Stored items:
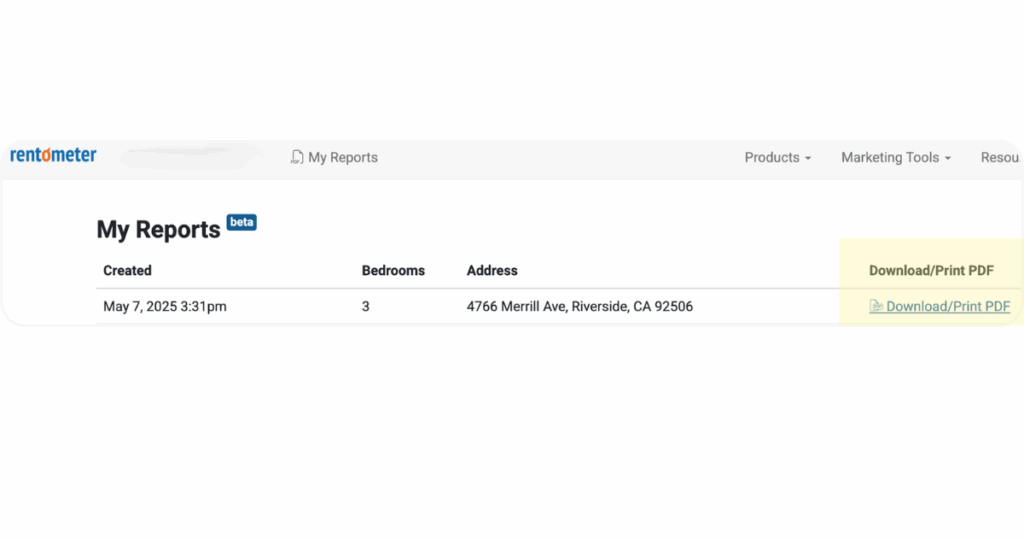Image resolution: width=1024 pixels, height=538 pixels.
Task: Expand the Marketing Tools dropdown menu
Action: tap(896, 157)
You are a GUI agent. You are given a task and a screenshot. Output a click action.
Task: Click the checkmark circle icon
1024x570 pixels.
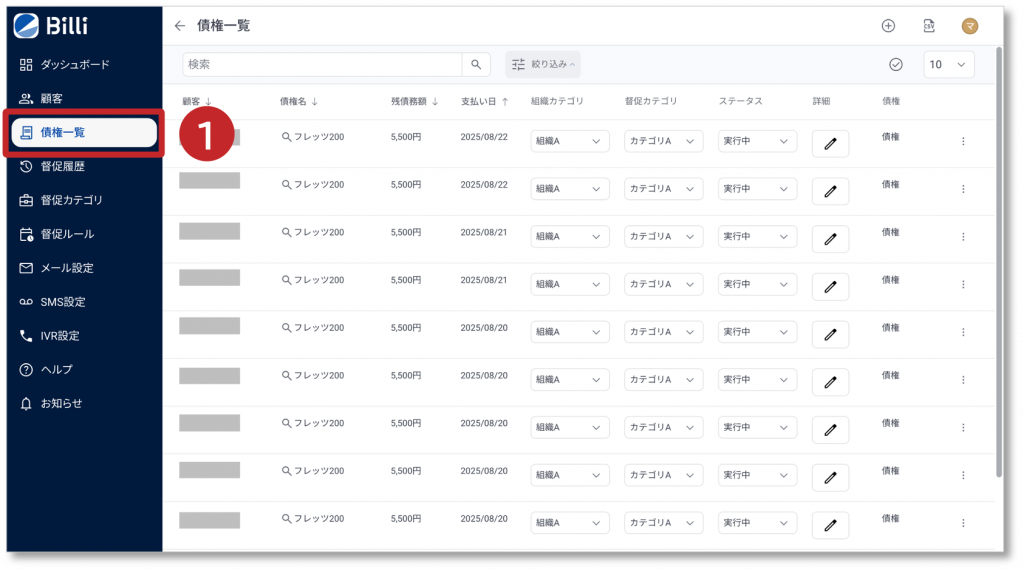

▶ **Work request**:
From the line with "Task: Click the checkmark circle icon" down to the final line of the entries above, repeat each line exactly; omit the pictures.

▶ **Response**:
Task: Click the checkmark circle icon
1024x570 pixels.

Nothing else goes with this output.